- [Assigned task] Line by line, output the data that follows exactly as written.

━━ Extracted entries

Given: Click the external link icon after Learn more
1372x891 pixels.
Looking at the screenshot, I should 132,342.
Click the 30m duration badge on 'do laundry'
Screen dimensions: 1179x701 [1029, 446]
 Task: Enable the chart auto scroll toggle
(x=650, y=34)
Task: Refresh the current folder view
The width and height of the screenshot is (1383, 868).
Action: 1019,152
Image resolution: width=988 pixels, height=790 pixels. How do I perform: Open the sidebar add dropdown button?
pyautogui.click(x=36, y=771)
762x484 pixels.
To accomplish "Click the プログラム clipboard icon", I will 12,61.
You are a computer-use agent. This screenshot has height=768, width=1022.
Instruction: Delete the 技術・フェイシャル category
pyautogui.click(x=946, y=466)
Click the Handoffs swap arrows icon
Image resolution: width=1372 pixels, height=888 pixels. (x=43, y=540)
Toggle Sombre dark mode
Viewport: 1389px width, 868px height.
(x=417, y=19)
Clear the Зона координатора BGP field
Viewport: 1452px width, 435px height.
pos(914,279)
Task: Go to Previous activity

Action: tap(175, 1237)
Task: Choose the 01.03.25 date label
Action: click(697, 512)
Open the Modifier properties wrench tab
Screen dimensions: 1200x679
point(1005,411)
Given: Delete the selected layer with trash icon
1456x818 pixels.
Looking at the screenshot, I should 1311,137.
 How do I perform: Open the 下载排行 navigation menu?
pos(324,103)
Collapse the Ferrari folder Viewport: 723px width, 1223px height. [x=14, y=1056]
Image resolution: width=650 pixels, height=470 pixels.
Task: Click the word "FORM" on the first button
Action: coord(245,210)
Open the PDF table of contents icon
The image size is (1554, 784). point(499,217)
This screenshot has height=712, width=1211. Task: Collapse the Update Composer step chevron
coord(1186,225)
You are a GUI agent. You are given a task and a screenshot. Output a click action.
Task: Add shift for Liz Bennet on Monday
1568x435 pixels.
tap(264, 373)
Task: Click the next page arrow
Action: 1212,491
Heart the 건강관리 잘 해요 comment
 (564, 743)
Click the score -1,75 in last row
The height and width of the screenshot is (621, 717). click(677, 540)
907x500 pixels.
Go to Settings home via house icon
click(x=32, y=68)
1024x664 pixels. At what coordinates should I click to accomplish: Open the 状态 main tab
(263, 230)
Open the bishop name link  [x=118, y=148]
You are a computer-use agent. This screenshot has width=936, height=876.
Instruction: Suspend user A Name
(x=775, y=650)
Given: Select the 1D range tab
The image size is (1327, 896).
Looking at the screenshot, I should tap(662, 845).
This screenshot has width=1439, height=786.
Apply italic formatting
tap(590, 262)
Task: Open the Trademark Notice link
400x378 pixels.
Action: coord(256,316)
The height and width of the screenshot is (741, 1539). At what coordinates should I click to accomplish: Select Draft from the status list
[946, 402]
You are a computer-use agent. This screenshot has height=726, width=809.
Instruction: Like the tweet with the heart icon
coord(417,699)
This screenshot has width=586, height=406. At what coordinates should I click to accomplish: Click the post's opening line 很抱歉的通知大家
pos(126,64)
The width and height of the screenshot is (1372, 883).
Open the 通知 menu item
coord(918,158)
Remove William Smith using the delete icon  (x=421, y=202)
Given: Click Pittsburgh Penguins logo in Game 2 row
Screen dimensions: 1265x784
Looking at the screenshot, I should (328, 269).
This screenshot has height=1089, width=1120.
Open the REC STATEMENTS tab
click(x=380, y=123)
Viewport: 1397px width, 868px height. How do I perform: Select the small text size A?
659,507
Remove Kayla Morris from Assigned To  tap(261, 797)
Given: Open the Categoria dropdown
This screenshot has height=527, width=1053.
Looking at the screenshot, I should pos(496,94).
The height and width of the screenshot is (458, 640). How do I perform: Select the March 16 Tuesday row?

━━━━

- [Finished task]
Given: Click the external link icon after Learn more
1372x891 pixels.
Looking at the screenshot, I should 132,342.
Click the 30m duration badge on 'do laundry'
Screen dimensions: 1179x701 [1029, 446]
 Task: Enable the chart auto scroll toggle
(x=650, y=34)
Task: Refresh the current folder view
The width and height of the screenshot is (1383, 868).
Action: 1019,152
Image resolution: width=988 pixels, height=790 pixels. How do I perform: Open the sidebar add dropdown button?
pyautogui.click(x=36, y=771)
762x484 pixels.
To accomplish "Click the プログラム clipboard icon", I will 12,61.
You are a computer-use agent. This screenshot has height=768, width=1022.
Instruction: Delete the 技術・フェイシャル category
pyautogui.click(x=946, y=466)
Click the Handoffs swap arrows icon
Image resolution: width=1372 pixels, height=888 pixels. (x=43, y=540)
Toggle Sombre dark mode
Viewport: 1389px width, 868px height.
(x=417, y=19)
Clear the Зона координатора BGP field
Viewport: 1452px width, 435px height.
pos(914,279)
Task: Go to Previous activity

Action: tap(175, 1237)
Task: Choose the 01.03.25 date label
Action: click(697, 512)
Open the Modifier properties wrench tab
Screen dimensions: 1200x679
point(1005,411)
Given: Delete the selected layer with trash icon
1456x818 pixels.
Looking at the screenshot, I should 1311,137.
 How do I perform: Open the 下载排行 navigation menu?
pos(324,103)
Collapse the Ferrari folder Viewport: 723px width, 1223px height. [x=14, y=1056]
Image resolution: width=650 pixels, height=470 pixels.
Task: Click the word "FORM" on the first button
Action: coord(245,210)
Open the PDF table of contents icon
The image size is (1554, 784). point(499,217)
This screenshot has height=712, width=1211. Task: Collapse the Update Composer step chevron
coord(1186,225)
You are a GUI agent. You are given a task and a screenshot. Output a click action.
Task: Add shift for Liz Bennet on Monday
1568x435 pixels.
tap(264, 373)
Task: Click the next page arrow
Action: 1212,491
Heart the 건강관리 잘 해요 comment
 (564, 743)
Click the score -1,75 in last row
The height and width of the screenshot is (621, 717). click(677, 540)
907x500 pixels.
Go to Settings home via house icon
click(x=32, y=68)
1024x664 pixels. At what coordinates should I click to accomplish: Open the 状态 main tab
(263, 230)
Open the bishop name link  [x=118, y=148]
You are a computer-use agent. This screenshot has width=936, height=876.
Instruction: Suspend user A Name
(x=775, y=650)
Given: Select the 1D range tab
The image size is (1327, 896).
Looking at the screenshot, I should tap(662, 845).
This screenshot has width=1439, height=786.
Apply italic formatting
tap(590, 262)
Task: Open the Trademark Notice link
400x378 pixels.
Action: coord(256,316)
The height and width of the screenshot is (741, 1539). At what coordinates should I click to accomplish: Select Draft from the status list
[946, 402]
You are a computer-use agent. This screenshot has height=726, width=809.
Instruction: Like the tweet with the heart icon
coord(417,699)
This screenshot has width=586, height=406. At what coordinates should I click to accomplish: Click the post's opening line 很抱歉的通知大家
pos(126,64)
The width and height of the screenshot is (1372, 883).
Open the 通知 menu item
coord(918,158)
Remove William Smith using the delete icon  (x=421, y=202)
Given: Click Pittsburgh Penguins logo in Game 2 row
Screen dimensions: 1265x784
Looking at the screenshot, I should (328, 269).
This screenshot has height=1089, width=1120.
Open the REC STATEMENTS tab
click(x=380, y=123)
Viewport: 1397px width, 868px height. How do I perform: Select the small text size A?
659,507
Remove Kayla Morris from Assigned To  tap(261, 797)
Given: Open the Categoria dropdown
This screenshot has height=527, width=1053.
Looking at the screenshot, I should pos(496,94).
The height and width of the screenshot is (458, 640). How do I perform: Select the March 16 Tuesday row?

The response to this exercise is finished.